:: PROMPT ::
Gather each line of the records where "entry" appears.

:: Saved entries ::
------------------------
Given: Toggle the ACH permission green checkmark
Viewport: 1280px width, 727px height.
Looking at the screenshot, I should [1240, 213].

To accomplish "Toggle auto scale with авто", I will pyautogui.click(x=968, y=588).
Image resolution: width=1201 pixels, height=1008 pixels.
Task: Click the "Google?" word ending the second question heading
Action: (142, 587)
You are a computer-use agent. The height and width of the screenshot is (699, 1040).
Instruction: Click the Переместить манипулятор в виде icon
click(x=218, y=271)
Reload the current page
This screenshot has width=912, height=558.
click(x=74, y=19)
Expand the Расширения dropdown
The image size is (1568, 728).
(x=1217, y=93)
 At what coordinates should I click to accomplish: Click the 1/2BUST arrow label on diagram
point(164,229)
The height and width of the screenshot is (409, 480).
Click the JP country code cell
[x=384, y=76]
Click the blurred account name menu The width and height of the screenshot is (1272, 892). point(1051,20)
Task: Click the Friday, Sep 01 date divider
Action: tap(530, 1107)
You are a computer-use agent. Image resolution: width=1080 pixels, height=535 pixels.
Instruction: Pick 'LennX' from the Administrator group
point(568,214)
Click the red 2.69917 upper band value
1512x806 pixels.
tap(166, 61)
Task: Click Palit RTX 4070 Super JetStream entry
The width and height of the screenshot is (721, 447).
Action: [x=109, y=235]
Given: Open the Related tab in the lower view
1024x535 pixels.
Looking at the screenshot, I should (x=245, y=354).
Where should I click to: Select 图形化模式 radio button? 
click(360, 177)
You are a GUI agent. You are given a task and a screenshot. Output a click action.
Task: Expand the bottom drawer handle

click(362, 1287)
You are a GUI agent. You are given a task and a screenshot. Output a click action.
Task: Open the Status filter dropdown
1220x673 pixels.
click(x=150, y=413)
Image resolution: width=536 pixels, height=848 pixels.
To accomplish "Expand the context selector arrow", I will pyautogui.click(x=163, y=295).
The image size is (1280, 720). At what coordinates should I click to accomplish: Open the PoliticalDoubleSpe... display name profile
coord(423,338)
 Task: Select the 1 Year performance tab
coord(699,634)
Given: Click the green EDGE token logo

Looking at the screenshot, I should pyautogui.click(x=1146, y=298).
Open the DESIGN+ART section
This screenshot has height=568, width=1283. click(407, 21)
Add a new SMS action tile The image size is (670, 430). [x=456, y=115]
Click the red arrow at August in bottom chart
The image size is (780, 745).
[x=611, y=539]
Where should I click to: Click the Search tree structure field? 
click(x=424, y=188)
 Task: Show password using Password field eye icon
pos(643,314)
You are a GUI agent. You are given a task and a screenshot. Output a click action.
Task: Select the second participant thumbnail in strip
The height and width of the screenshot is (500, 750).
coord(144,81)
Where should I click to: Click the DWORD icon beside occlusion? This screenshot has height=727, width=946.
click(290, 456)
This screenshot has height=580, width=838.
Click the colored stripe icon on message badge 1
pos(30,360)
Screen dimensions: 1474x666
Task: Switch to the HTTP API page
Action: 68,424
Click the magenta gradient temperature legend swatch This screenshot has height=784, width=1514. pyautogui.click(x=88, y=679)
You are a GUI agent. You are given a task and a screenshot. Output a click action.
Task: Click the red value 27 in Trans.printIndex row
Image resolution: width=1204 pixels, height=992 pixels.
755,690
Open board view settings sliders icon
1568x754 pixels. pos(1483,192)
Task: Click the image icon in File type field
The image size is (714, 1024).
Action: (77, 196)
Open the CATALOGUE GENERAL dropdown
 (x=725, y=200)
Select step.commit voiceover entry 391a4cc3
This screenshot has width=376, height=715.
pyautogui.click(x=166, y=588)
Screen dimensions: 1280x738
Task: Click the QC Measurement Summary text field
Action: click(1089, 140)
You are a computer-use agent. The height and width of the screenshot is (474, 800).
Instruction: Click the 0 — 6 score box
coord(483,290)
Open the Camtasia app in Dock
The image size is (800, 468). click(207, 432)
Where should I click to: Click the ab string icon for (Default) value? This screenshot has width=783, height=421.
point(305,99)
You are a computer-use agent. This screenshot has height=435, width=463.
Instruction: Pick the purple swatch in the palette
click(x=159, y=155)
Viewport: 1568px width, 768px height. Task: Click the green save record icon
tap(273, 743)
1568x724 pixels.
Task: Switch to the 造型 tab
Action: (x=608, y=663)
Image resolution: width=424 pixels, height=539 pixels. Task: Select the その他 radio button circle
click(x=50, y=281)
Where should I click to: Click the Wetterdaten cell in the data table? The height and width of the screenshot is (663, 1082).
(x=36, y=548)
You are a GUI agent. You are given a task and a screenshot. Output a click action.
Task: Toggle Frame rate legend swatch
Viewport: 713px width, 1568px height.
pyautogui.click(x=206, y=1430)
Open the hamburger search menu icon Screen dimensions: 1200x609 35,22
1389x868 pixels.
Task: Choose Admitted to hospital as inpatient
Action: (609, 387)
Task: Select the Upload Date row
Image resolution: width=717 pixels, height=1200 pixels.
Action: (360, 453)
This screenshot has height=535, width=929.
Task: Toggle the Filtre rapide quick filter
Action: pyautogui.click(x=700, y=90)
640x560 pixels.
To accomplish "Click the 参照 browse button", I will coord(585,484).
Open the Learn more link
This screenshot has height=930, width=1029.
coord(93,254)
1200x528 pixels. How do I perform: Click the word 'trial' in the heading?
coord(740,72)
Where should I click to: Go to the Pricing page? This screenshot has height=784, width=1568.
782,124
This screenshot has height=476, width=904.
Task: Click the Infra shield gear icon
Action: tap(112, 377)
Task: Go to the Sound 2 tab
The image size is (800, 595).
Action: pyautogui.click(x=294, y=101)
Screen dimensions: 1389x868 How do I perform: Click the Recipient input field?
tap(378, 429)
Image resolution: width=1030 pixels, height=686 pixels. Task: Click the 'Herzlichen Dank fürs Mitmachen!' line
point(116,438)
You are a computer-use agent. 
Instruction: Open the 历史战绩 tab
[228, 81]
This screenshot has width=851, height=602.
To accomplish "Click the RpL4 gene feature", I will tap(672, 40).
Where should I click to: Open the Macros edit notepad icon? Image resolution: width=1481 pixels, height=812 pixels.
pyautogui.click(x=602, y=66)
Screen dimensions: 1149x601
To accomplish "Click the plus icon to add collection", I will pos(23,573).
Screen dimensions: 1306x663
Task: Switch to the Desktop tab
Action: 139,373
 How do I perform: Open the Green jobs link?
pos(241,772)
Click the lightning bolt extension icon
------------------------
:: RESULT OF THE EXERCISE ::
Task: Click Palit RTX 4070 Super JetStream entry
Select step.commit voiceover entry 391a4cc3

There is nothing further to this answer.